Current topics of inherited arrhythmias

Inherited arrhythmia syndromes are genetically determined disorders of cardiac ion channels or ion channel macromolecular complexes that predispose affected individuals to sudden cardiac death. During the last two decades, evolving knowledge on the genetic basis of inherited arrhythmia has dramatically broaden our understanding of these conditions and, consequently, provided a great impact on patient care. Numbers of investigations have launched to develop a gene- and even mutation-specific therapy in monogenetic inherited arrhythmias such as long QT syndrome.　However, such gene-disease association is ill-defined in other inherited arrhythmias, and, in fact, it has become evident that the genetic architectures of inherited arrhythmias are more complex than previously thought, involving more genetic components than a single gene locus. The high-throughput next generation sequencing (NGS) is a revolutionized genome research technology that allows us to uncover disease-causing new variants/mutations.
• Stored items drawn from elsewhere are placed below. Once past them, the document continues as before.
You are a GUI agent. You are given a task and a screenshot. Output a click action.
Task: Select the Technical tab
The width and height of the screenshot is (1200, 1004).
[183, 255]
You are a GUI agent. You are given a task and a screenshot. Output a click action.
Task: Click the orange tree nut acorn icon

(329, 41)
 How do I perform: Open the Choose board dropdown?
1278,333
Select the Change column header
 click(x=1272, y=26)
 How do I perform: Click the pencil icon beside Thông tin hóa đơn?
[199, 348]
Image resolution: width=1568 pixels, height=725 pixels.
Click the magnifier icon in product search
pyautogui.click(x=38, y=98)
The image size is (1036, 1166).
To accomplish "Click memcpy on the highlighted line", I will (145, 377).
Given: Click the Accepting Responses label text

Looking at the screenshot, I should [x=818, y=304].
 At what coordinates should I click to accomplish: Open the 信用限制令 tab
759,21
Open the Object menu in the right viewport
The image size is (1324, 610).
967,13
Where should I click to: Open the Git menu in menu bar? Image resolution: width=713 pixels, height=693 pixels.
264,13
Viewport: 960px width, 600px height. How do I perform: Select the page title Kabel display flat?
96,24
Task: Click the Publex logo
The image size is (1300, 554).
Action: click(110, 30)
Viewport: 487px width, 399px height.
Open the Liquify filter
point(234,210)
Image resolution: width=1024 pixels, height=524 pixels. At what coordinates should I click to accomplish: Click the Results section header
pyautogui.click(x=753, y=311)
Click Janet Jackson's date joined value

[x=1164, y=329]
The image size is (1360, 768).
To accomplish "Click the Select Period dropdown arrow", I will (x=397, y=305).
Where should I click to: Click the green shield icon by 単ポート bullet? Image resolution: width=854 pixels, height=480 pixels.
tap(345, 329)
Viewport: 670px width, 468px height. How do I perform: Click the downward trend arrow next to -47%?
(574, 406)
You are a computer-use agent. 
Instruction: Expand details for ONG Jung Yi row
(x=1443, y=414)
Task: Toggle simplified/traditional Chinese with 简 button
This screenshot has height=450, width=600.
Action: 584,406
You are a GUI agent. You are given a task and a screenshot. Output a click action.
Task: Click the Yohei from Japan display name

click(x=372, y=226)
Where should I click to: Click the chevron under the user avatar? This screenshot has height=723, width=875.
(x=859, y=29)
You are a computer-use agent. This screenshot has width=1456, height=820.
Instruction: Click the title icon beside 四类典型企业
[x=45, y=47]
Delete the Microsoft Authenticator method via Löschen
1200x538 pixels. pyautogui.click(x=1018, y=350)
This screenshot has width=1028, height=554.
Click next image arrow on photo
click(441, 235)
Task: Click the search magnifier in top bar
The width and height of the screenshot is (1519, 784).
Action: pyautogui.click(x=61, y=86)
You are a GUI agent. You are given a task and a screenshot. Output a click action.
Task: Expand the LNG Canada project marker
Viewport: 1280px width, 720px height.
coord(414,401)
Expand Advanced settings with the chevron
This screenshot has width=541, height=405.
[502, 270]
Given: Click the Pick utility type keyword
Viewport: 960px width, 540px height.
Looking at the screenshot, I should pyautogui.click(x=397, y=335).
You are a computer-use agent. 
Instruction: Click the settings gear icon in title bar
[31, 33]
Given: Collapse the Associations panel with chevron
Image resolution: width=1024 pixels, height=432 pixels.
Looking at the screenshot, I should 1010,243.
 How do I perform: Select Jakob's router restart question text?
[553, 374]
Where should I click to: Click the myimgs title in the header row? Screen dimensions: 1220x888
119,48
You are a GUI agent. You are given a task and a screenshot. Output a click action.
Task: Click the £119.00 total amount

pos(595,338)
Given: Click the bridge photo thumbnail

However, NGS has disclosed unexpectedly high rate of background genetic variations whose association with disease risk is unknown. To confirm pathogenicity of these variations and improve the state of diagnosis of genetic testing, a number of criteria is required to be carefully evaluated with multidisciplinary approaches by experts in the field including geneticists, cardiologists, and genetic counselors. These efforts will allow the findings of genetic testing to be interpreted in the context of clinical practice. In this symposium, we will discuss the current advancements and the challenges we face in inherited arrhythmia by focusing on its clinical, genetic, genomic, and pathophysiological aspects.